• _PROBLEM TO WORK ON_
Output the lines below as a two-column Markdown table. Use "Row" for a running number and "Content" for the line itself, and omit any blank lines.

• _EXERCISE MATERIAL_
· · · · ·

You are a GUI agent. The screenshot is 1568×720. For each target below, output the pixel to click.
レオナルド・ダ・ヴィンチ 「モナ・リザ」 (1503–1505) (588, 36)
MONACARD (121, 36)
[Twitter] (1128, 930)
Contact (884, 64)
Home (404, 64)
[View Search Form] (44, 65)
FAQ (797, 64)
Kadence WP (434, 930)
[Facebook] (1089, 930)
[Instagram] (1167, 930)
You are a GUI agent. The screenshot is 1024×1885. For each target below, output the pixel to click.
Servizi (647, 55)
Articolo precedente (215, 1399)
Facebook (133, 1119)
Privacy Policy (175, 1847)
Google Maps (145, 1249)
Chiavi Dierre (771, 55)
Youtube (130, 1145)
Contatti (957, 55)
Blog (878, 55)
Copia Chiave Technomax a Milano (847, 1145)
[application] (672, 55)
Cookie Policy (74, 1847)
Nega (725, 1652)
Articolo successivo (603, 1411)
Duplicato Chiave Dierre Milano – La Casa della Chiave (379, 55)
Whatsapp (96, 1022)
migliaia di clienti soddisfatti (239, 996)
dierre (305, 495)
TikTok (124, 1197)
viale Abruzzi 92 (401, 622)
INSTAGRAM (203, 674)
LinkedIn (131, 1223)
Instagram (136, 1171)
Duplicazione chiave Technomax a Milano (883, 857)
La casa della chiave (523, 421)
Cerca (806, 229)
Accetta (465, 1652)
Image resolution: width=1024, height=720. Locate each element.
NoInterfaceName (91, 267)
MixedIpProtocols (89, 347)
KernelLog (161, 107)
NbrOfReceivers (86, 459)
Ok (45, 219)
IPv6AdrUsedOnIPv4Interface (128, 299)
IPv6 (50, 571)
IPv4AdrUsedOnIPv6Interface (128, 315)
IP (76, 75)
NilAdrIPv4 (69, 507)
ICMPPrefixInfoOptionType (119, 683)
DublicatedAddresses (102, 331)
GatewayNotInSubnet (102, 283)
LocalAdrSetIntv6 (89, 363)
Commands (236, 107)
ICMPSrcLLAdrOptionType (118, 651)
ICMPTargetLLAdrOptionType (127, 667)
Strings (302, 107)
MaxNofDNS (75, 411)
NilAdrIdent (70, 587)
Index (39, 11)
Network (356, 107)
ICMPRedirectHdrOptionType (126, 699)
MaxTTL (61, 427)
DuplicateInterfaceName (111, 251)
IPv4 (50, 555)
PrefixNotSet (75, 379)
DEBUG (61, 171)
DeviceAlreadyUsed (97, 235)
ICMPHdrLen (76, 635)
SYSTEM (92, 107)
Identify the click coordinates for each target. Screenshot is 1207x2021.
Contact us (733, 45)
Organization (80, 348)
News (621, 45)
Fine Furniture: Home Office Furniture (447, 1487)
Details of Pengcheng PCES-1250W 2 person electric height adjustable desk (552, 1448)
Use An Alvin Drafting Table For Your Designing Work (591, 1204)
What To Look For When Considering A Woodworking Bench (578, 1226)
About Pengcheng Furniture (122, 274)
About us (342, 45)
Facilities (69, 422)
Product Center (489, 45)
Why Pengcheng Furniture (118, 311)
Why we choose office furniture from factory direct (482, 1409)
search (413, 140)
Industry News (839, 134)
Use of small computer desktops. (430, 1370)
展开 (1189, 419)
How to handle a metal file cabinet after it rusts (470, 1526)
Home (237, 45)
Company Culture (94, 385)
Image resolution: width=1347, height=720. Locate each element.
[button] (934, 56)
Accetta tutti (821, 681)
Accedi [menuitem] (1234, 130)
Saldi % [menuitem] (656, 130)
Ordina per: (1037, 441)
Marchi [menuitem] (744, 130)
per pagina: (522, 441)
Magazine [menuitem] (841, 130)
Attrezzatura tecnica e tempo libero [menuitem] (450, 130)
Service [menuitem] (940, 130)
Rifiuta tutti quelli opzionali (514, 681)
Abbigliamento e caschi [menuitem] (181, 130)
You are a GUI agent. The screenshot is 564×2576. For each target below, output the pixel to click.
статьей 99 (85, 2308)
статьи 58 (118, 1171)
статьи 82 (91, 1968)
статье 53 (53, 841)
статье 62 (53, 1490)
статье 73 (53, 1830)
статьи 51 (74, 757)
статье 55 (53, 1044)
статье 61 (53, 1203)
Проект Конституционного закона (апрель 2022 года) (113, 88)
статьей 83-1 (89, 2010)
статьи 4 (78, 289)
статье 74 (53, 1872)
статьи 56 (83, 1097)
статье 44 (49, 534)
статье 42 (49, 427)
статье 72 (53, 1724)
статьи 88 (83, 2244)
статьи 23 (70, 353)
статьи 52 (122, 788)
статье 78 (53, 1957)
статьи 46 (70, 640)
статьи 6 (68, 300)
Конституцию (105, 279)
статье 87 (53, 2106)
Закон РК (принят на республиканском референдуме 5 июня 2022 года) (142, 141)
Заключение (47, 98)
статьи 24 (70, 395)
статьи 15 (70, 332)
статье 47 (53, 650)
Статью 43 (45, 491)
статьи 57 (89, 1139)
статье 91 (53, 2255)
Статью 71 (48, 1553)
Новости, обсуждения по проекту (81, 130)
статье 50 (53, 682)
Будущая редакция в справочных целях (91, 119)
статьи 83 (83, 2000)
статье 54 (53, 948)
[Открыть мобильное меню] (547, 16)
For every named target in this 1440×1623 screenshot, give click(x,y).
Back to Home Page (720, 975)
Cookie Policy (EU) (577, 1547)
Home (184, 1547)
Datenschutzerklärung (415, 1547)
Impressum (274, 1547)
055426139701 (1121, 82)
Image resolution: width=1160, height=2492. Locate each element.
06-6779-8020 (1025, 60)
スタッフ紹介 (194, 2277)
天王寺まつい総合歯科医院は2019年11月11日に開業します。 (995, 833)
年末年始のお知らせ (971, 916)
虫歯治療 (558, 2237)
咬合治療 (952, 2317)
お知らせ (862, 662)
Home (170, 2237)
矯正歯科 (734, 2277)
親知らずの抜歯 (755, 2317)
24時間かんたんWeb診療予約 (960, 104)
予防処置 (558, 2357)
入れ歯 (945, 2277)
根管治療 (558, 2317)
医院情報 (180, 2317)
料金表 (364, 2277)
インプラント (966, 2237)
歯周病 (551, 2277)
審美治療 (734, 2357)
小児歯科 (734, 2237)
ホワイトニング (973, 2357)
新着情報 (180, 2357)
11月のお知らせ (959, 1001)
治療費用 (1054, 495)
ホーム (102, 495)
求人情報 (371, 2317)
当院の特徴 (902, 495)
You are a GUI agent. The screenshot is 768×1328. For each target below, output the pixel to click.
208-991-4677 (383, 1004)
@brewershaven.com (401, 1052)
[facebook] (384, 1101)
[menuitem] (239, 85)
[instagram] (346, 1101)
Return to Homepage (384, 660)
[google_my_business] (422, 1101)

· · · · ·

• _THE OUTPUT_
| Row | Content |
|---|---|
| 1 | You are a GUI agent. The screenshot is 1568×720. For each target below, output the pixel to click. |
| 2 | レオナルド・ダ・ヴィンチ 「モナ・リザ」 (1503–1505) (588, 36) |
| 3 | MONACARD (121, 36) |
| 4 | [Twitter] (1128, 930) |
| 5 | Contact (884, 64) |
| 6 | Home (404, 64) |
| 7 | [View Search Form] (44, 65) |
| 8 | FAQ (797, 64) |
| 9 | Kadence WP (434, 930) |
| 10 | [Facebook] (1089, 930) |
| 11 | [Instagram] (1167, 930) |
| 12 | You are a GUI agent. The screenshot is 1024×1885. For each target below, output the pixel to click. |
| 13 | Servizi (647, 55) |
| 14 | Articolo precedente (215, 1399) |
| 15 | Facebook (133, 1119) |
| 16 | Privacy Policy (175, 1847) |
| 17 | Google Maps (145, 1249) |
| 18 | Chiavi Dierre (771, 55) |
| 19 | Youtube (130, 1145) |
| 20 | Contatti (957, 55) |
| 21 | Blog (878, 55) |
| 22 | Copia Chiave Technomax a Milano (847, 1145) |
| 23 | [application] (672, 55) |
| 24 | Cookie Policy (74, 1847) |
| 25 | Nega (725, 1652) |
| 26 | Articolo successivo (603, 1411) |
| 27 | Duplicato Chiave Dierre Milano – La Casa della Chiave (379, 55) |
| 28 | Whatsapp (96, 1022) |
| 29 | migliaia di clienti soddisfatti (239, 996) |
| 30 | dierre (305, 495) |
| 31 | TikTok (124, 1197) |
| 32 | viale Abruzzi 92 (401, 622) |
| 33 | INSTAGRAM (203, 674) |
| 34 | LinkedIn (131, 1223) |
| 35 | Instagram (136, 1171) |
| 36 | Duplicazione chiave Technomax a Milano (883, 857) |
| 37 | La casa della chiave (523, 421) |
| 38 | Cerca (806, 229) |
| 39 | Accetta (465, 1652) |
| 40 | Image resolution: width=1024, height=720. Locate each element. |
| 41 | NoInterfaceName (91, 267) |
| 42 | MixedIpProtocols (89, 347) |
| 43 | KernelLog (161, 107) |
| 44 | NbrOfReceivers (86, 459) |
| 45 | Ok (45, 219) |
| 46 | IPv6AdrUsedOnIPv4Interface (128, 299) |
| 47 | IPv6 (50, 571) |
| 48 | IPv4AdrUsedOnIPv6Interface (128, 315) |
| 49 | IP (76, 75) |
| 50 | NilAdrIPv4 (69, 507) |
| 51 | ICMPPrefixInfoOptionType (119, 683) |
| 52 | DublicatedAddresses (102, 331) |
| 53 | GatewayNotInSubnet (102, 283) |
| 54 | LocalAdrSetIntv6 (89, 363) |
| 55 | Commands (236, 107) |
| 56 | ICMPSrcLLAdrOptionType (118, 651) |
| 57 | ICMPTargetLLAdrOptionType (127, 667) |
| 58 | Strings (302, 107) |
| 59 | MaxNofDNS (75, 411) |
| 60 | NilAdrIdent (70, 587) |
| 61 | Index (39, 11) |
| 62 | Network (356, 107) |
| 63 | ICMPRedirectHdrOptionType (126, 699) |
| 64 | MaxTTL (61, 427) |
| 65 | DuplicateInterfaceName (111, 251) |
| 66 | IPv4 (50, 555) |
| 67 | PrefixNotSet (75, 379) |
| 68 | DEBUG (61, 171) |
| 69 | DeviceAlreadyUsed (97, 235) |
| 70 | ICMPHdrLen (76, 635) |
| 71 | SYSTEM (92, 107) |
| 72 | Identify the click coordinates for each target. Screenshot is 1207x2021. |
| 73 | Contact us (733, 45) |
| 74 | Organization (80, 348) |
| 75 | News (621, 45) |
| 76 | Fine Furniture: Home Office Furniture (447, 1487) |
| 77 | Details of Pengcheng PCES-1250W 2 person electric height adjustable desk (552, 1448) |
| 78 | Use An Alvin Drafting Table For Your Designing Work (591, 1204) |
| 79 | What To Look For When Considering A Woodworking Bench (578, 1226) |
| 80 | About Pengcheng Furniture (122, 274) |
| 81 | About us (342, 45) |
| 82 | Facilities (69, 422) |
| 83 | Product Center (489, 45) |
| 84 | Why Pengcheng Furniture (118, 311) |
| 85 | Why we choose office furniture from factory direct (482, 1409) |
| 86 | search (413, 140) |
| 87 | Industry News (839, 134) |
| 88 | Use of small computer desktops. (430, 1370) |
| 89 | 展开 (1189, 419) |
| 90 | How to handle a metal file cabinet after it rusts (470, 1526) |
| 91 | Home (237, 45) |
| 92 | Company Culture (94, 385) |
| 93 | Image resolution: width=1347, height=720. Locate each element. |
| 94 | [button] (934, 56) |
| 95 | Accetta tutti (821, 681) |
| 96 | Accedi [menuitem] (1234, 130) |
| 97 | Saldi % [menuitem] (656, 130) |
| 98 | Ordina per: (1037, 441) |
| 99 | Marchi [menuitem] (744, 130) |
| 100 | per pagina: (522, 441) |
| 101 | Magazine [menuitem] (841, 130) |
| 102 | Attrezzatura tecnica e tempo libero [menuitem] (450, 130) |
| 103 | Service [menuitem] (940, 130) |
| 104 | Rifiuta tutti quelli opzionali (514, 681) |
| 105 | Abbigliamento e caschi [menuitem] (181, 130) |
| 106 | You are a GUI agent. The screenshot is 564×2576. For each target below, output the pixel to click. |
| 107 | статьей 99 (85, 2308) |
| 108 | статьи 58 (118, 1171) |
| 109 | статьи 82 (91, 1968) |
| 110 | статье 53 (53, 841) |
| 111 | статье 62 (53, 1490) |
| 112 | статье 73 (53, 1830) |
| 113 | статьи 51 (74, 757) |
| 114 | статье 55 (53, 1044) |
| 115 | статье 61 (53, 1203) |
| 116 | Проект Конституционного закона (апрель 2022 года) (113, 88) |
| 117 | статьей 83-1 (89, 2010) |
| 118 | статьи 4 (78, 289) |
| 119 | статье 74 (53, 1872) |
| 120 | статьи 56 (83, 1097) |
| 121 | статье 44 (49, 534) |
| 122 | статье 42 (49, 427) |
| 123 | статье 72 (53, 1724) |
| 124 | статьи 88 (83, 2244) |
| 125 | статьи 23 (70, 353) |
| 126 | статьи 52 (122, 788) |
| 127 | статье 78 (53, 1957) |
| 128 | статьи 46 (70, 640) |
| 129 | статьи 6 (68, 300) |
| 130 | Конституцию (105, 279) |
| 131 | статье 87 (53, 2106) |
| 132 | Закон РК (принят на республиканском референдуме 5 июня 2022 года) (142, 141) |
| 133 | Заключение (47, 98) |
| 134 | статьи 24 (70, 395) |
| 135 | статьи 15 (70, 332) |
| 136 | статье 47 (53, 650) |
| 137 | Статью 43 (45, 491) |
| 138 | статьи 57 (89, 1139) |
| 139 | статье 91 (53, 2255) |
| 140 | Статью 71 (48, 1553) |
| 141 | Новости, обсуждения по проекту (81, 130) |
| 142 | статье 50 (53, 682) |
| 143 | Будущая редакция в справочных целях (91, 119) |
| 144 | статьи 83 (83, 2000) |
| 145 | статье 54 (53, 948) |
| 146 | [Открыть мобильное меню] (547, 16) |
| 147 | For every named target in this 1440×1623 screenshot, give click(x,y). |
| 148 | Back to Home Page (720, 975) |
| 149 | Cookie Policy (EU) (577, 1547) |
| 150 | Home (184, 1547) |
| 151 | Datenschutzerklärung (415, 1547) |
| 152 | Impressum (274, 1547) |
| 153 | 055426139701 (1121, 82) |
| 154 | Image resolution: width=1160, height=2492. Locate each element. |
| 155 | 06-6779-8020 (1025, 60) |
| 156 | スタッフ紹介 (194, 2277) |
| 157 | 天王寺まつい総合歯科医院は2019年11月11日に開業します。 (995, 833) |
| 158 | 年末年始のお知らせ (971, 916) |
| 159 | 虫歯治療 (558, 2237) |
| 160 | 咬合治療 (952, 2317) |
| 161 | お知らせ (862, 662) |
| 162 | Home (170, 2237) |
| 163 | 矯正歯科 (734, 2277) |
| 164 | 親知らずの抜歯 (755, 2317) |
| 165 | 24時間かんたんWeb診療予約 (960, 104) |
| 166 | 予防処置 (558, 2357) |
| 167 | 入れ歯 (945, 2277) |
| 168 | 根管治療 (558, 2317) |
| 169 | 医院情報 (180, 2317) |
| 170 | 料金表 (364, 2277) |
| 171 | インプラント (966, 2237) |
| 172 | 歯周病 (551, 2277) |
| 173 | 審美治療 (734, 2357) |
| 174 | 小児歯科 (734, 2237) |
| 175 | ホワイトニング (973, 2357) |
| 176 | 新着情報 (180, 2357) |
| 177 | 11月のお知らせ (959, 1001) |
| 178 | 治療費用 (1054, 495) |
| 179 | ホーム (102, 495) |
| 180 | 求人情報 (371, 2317) |
| 181 | 当院の特徴 (902, 495) |
| 182 | You are a GUI agent. The screenshot is 768×1328. For each target below, output the pixel to click. |
| 183 | 208-991-4677 (383, 1004) |
| 184 | @brewershaven.com (401, 1052) |
| 185 | [facebook] (384, 1101) |
| 186 | [menuitem] (239, 85) |
| 187 | [instagram] (346, 1101) |
| 188 | Return to Homepage (384, 660) |
| 189 | [google_my_business] (422, 1101) |